From An Unexpected Light (by Jason Elliot): James Elroy Flecker (1885-1915), a diplomat to the Middle East, wrote
We travel not for trafficking alone;
By hotter winds our fiery hearts are fanned:
For lust of knowing what should not be known,
We take the Golden Road to Samarkand.
When I don’t take risks, I miss it. Like Dr. Watson in the new BBC “Sherlock Holmes,” I miss the war.
What is Love? What is the Other?
A meeting of minds. Very congenial. Mutual understanding. Complete peace in the Other’s company.
~~from a novel called The Elegance of the Hedgehogs
I am no longer an ugly duckling. I am a Wild Swan.

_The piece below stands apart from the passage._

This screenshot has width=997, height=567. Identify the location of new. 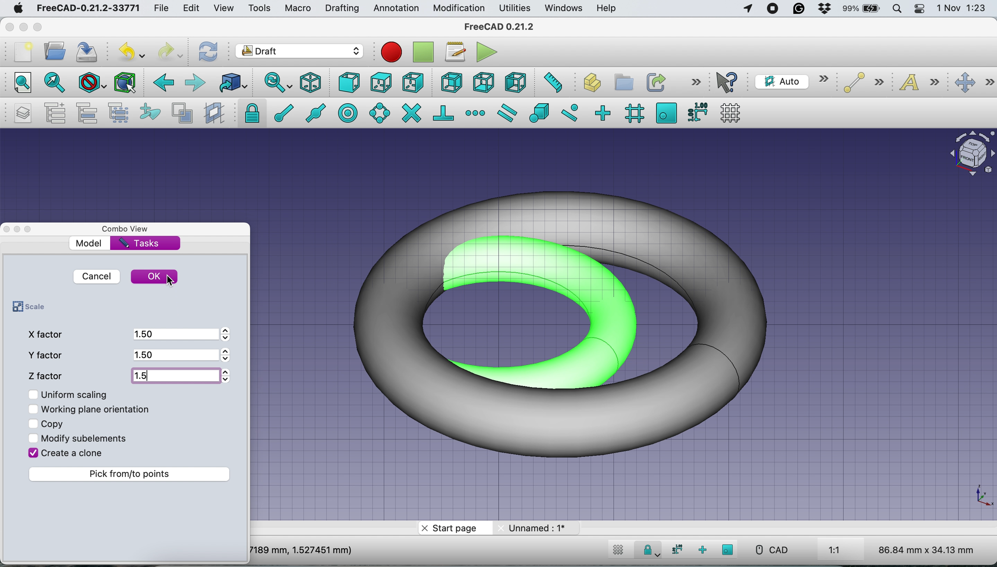
(22, 52).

Another quote from An Unexpected Light:
…what an extraordinary place of liberties the West really is, and how incomprehensible these liberties seem to those bound to harsher and more traditional ways of life. They have become so fundamental to the Western way of life we think of them as “rights”–the rights to choose one’s own livelihood or partner in life, to criticize one’s politicians, to travel abroad at will, free of restraints or obligations–unthinkable in so many other countries. But if the West is a place of privilege, people suffer differently there, too. Exempt from many of the relentless physical and social obligations necessary in a traditional life for survival, they become spoiled and fragile like overbred dogs; neurotic and prone to a host of emotional crises unknown elsewhere.

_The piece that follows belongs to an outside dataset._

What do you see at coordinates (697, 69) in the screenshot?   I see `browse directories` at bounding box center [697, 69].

(Later, Elliot mentions how the West has redefined the relationship between the sexes. Another positive thing about our society.)
More from The Elegance of the Hedgehog:
Beauty in THIS world.
The always in the never.
When Anya was a baby, Hank and I left her with the parking lot attendant at the basketball arena, and we went in to a basketball game. We were really stupid.
Closeness without possessiveness is a much better idea, I think, than having a “close” relationship (i.e., in a relationship that includes sex) and putting all sorts of boundaries and borders on it.
Say YES to myself.
No depression. Be happy.
I control my thoughts.
Music is #1.
Roll through everything as if it’s normal.
See everything as normal.
Tao te ching: tantra
“Cheat on him in my mind.” ~~from Raising Hope, TV show (Also: flirting is “selling the dream”)
The darkest hour is just before dawn.
The Divine Marriage (from Hinduism)
Don’t fear taking control.
Smile. Stay calm.
I made this comment (not yet approved and posted) on a blog called The Female Version of Aspergers”:
We adult Aspies tend to mistrust parents of child Aspies and “experts” who tell us who we are. Now that we have GRASP (Global and Regional Asperger Syndrome Partnerships: online and face-to-face meetings all over the US and in Canada) and other groups run BY AND FOR adult (and teen) Aspies, we have a group-consciousness and we KNOW we are OK just the way we are. This mother (what’s her name?) who wrote “The Female Version of Aspergers” is pretty good, I think. She’s trying to understand someone (her daughter) who sees things much differently than she does. The only problem here is that she sees us Aspies as having many disabilities. And we Aspies see NTs (non-autistics; Neuro-typicals) as having many disabilities.
I contradicted the author’s view that Aspies lack empathy. We may prefer to not voice our empathy. I believe I express empathy in other, non-verbal ways. We certainly don’t LACK empathy. That is a cruel assessment/judgement that is often made by people (NTs or undiagnosed Aspies) who themselves lack empathy FOR US. They certainly misunderstand us.
Just watched On The Ice (movie). Filmed in Barrow, Alaska.
As of March 3, 2009, the town’s website wrote of the population: “The largest city in the North Slope Borough, Barrow has 4,429 residents, of which approximately 61% are Iñupiat Eskimo.